● **Provided text**
----------------------------------------
Many graduates begin their job search after university but find themselves in the same complicated position: they need experience to get a job, but need a job to get experience. Although this can be frustrating, there are a number of ways to get around it and you probably have more experience than you think! Here are our 10 top tips on how to write a CV with no previous work experience.
1. Nail your opening statement
Your personal statement is the first thing your potential employer will read on your CV. You never get a second chance at a first impression, so make sure it stands out. Think of it as your own personal elevator pitch. We recommend keeping it short and sweet, around 150 words, providing a top-level overview of why you’d make a great candidate for the role and entice your recruiters to keep on reading. Hook them in with a concise explanation of your top skills, education level, degree subject and the role you are interested in.
2. Impress employers with your skills
A detailed description of your skills, and how you have applied them in real life, can be much more powerful than a list of your previous work experience - especially if your work experience is unrelated to your job application. It’s important to focus on transferable skills, such as teamwork, communication and problem-solving and remember to always provide examples to demonstrate your skills. For instance, you could describe a scenario at university where you were faced with a challenge and used your problem-solving skills to overcome this in a timely and organised manner, highlighting your ability to work well under pressure, too. Avoid exaggerating when giving examples as recruiters will be able to see through this.
----------------------------------------
● **Supplied records**
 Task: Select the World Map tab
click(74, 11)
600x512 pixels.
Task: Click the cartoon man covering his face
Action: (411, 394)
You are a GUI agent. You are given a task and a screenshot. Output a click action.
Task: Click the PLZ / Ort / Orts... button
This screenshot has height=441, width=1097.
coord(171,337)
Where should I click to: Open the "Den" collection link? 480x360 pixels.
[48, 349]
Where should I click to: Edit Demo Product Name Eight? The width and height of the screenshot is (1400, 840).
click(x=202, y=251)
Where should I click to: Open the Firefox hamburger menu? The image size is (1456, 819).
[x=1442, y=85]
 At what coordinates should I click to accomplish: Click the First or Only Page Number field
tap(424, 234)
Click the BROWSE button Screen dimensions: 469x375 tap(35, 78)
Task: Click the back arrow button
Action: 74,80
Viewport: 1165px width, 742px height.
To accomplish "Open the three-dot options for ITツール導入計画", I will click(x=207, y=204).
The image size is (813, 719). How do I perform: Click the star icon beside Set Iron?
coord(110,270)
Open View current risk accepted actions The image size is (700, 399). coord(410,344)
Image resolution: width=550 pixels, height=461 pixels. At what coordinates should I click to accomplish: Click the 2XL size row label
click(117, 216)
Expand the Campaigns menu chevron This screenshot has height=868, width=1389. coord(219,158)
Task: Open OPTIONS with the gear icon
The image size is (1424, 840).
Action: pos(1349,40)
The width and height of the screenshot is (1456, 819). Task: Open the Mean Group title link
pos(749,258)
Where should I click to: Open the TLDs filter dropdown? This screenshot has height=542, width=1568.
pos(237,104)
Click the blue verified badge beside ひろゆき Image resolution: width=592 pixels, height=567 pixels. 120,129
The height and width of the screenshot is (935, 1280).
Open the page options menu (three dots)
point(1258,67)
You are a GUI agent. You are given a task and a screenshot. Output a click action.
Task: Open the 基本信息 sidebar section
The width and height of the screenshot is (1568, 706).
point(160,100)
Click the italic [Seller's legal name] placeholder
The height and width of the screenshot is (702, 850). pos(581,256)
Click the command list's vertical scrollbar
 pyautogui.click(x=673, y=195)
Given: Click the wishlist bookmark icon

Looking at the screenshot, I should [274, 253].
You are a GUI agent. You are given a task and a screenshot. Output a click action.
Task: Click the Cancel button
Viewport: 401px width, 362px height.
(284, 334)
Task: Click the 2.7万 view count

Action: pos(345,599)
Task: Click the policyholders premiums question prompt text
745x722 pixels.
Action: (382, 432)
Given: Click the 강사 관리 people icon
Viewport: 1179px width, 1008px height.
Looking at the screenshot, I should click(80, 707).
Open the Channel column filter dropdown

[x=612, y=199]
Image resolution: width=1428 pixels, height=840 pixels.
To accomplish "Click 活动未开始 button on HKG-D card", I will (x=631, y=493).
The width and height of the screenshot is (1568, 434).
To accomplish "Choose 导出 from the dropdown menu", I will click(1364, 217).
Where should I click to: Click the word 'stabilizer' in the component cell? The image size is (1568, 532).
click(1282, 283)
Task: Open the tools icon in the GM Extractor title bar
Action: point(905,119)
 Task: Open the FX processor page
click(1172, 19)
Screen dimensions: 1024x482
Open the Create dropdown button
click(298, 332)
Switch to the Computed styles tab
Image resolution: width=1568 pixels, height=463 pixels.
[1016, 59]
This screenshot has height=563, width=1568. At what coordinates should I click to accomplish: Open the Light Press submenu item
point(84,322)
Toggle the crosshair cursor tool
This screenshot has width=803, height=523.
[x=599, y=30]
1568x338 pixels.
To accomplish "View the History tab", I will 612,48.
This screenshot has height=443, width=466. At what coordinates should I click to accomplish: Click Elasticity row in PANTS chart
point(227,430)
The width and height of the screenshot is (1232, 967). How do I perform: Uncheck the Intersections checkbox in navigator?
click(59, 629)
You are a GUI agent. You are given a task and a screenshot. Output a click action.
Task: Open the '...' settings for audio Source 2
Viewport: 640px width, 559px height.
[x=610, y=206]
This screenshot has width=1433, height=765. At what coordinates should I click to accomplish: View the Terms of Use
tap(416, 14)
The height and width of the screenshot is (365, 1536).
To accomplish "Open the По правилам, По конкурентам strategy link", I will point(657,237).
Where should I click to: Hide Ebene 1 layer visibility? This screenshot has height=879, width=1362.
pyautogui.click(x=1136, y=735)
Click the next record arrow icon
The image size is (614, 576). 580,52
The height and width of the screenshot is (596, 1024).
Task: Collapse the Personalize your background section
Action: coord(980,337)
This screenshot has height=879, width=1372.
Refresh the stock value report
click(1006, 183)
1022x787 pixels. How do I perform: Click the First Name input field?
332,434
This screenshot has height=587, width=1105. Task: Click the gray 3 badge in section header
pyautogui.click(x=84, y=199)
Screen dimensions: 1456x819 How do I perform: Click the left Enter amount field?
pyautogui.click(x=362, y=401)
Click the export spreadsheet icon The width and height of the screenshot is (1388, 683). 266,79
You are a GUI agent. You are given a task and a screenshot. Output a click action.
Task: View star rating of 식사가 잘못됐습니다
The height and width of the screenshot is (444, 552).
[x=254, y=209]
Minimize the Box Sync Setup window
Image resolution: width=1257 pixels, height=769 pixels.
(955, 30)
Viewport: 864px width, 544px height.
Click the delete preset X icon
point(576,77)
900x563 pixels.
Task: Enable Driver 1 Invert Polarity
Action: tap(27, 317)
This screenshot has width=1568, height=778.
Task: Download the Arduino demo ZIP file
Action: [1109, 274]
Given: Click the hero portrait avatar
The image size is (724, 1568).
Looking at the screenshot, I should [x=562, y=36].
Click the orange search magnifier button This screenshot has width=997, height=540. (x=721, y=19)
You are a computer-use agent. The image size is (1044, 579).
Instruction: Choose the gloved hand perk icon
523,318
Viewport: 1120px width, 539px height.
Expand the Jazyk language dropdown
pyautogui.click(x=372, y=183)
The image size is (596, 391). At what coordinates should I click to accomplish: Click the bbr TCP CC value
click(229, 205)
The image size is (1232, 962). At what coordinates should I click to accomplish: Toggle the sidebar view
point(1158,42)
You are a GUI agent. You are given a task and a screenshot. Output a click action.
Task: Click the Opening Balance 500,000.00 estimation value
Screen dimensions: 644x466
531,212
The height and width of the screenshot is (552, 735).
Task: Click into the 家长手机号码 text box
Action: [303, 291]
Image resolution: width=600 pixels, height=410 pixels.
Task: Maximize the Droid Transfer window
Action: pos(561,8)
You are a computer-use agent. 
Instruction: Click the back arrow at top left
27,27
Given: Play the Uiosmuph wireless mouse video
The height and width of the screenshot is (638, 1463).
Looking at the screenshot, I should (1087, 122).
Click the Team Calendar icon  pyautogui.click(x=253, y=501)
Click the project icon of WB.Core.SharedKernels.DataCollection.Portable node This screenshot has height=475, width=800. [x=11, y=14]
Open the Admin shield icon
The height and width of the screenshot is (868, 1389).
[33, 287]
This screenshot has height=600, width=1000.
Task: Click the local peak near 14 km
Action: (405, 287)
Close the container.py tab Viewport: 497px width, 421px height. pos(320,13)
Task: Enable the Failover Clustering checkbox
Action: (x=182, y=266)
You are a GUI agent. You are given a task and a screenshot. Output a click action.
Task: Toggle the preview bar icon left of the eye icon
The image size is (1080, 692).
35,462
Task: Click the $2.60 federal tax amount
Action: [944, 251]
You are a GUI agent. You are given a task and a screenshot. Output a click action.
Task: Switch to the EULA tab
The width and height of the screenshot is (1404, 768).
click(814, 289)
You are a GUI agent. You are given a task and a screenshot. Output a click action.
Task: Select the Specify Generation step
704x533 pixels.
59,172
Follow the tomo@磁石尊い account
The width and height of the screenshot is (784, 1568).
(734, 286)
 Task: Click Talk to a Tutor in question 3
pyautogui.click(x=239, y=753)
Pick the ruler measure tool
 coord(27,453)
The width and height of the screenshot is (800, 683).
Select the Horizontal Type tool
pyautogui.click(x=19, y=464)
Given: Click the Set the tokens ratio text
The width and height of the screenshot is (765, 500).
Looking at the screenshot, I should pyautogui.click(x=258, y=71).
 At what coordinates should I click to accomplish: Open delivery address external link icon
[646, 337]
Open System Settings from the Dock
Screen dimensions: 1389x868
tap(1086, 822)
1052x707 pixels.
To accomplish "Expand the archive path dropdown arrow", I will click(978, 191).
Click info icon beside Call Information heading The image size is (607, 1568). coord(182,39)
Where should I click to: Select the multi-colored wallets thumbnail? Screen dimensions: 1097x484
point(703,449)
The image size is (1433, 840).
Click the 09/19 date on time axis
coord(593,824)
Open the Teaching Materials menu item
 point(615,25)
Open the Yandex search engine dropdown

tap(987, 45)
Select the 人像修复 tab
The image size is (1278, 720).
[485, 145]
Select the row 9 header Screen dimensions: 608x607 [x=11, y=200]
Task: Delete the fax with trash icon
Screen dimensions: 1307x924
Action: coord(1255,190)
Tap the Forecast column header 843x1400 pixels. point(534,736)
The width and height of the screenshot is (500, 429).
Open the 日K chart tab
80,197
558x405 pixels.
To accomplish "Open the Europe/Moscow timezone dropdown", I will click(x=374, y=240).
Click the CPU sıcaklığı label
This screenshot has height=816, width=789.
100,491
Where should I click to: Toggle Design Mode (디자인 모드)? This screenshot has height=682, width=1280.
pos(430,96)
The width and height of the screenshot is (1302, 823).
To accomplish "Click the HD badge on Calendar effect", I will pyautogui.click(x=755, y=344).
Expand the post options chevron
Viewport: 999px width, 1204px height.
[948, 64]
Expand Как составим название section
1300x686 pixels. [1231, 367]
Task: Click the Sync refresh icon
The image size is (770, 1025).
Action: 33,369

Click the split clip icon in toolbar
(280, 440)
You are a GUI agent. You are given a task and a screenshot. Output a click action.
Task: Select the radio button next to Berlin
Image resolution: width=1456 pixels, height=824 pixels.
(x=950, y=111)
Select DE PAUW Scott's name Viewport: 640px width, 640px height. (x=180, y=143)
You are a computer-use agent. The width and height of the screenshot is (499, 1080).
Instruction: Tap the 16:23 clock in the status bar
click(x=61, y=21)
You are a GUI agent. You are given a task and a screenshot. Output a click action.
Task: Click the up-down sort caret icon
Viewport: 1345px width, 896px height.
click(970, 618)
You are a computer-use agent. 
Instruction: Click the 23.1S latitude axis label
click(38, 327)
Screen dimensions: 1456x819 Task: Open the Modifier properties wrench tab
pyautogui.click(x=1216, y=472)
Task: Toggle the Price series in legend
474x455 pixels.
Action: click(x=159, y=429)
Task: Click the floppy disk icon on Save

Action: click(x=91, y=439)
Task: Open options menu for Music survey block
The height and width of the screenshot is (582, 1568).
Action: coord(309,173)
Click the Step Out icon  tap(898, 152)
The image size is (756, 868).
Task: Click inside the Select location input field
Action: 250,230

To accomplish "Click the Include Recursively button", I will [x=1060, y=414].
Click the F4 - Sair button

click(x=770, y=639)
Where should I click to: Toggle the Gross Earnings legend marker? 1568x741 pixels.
----------------------------------------
● **Exercise instructions**
Pick up the guide on writing a CV with no work experience right after its last sentence, and keep going in the same style and numbered format.

● **In response**
If you’re looking for some inspiration for your skills list, take a look at the job description you’re applying for!
3. Include all your skills, however trivial they may seem
It’s easy to forget to include some of your more ‘obvious’ skills on your CV when they do not specifically relate to the role you are applying for. However, it is important to list any skills which may be useful, whether they are directly related to your job or not. Some examples include: if you have a driver’s license, software skills or foreign languages, even if you’re not fluent.
4. Talk about your degree and educational achievements
A typical CV will contain a list of all your schools, universities, additional qualifications and grades. Go one step further and delve into greater detail about what you’ve learnt during your years in education and what you’ve achieved. Maybe you’re particularly passionate about your university dissertation and believe it enhanced your research and presentation skills or perhaps you completed successful group projects which helped you build strong teamwork and organisational skills. You may have even earned a special award or recognition for your work which is definitely worth mentioning.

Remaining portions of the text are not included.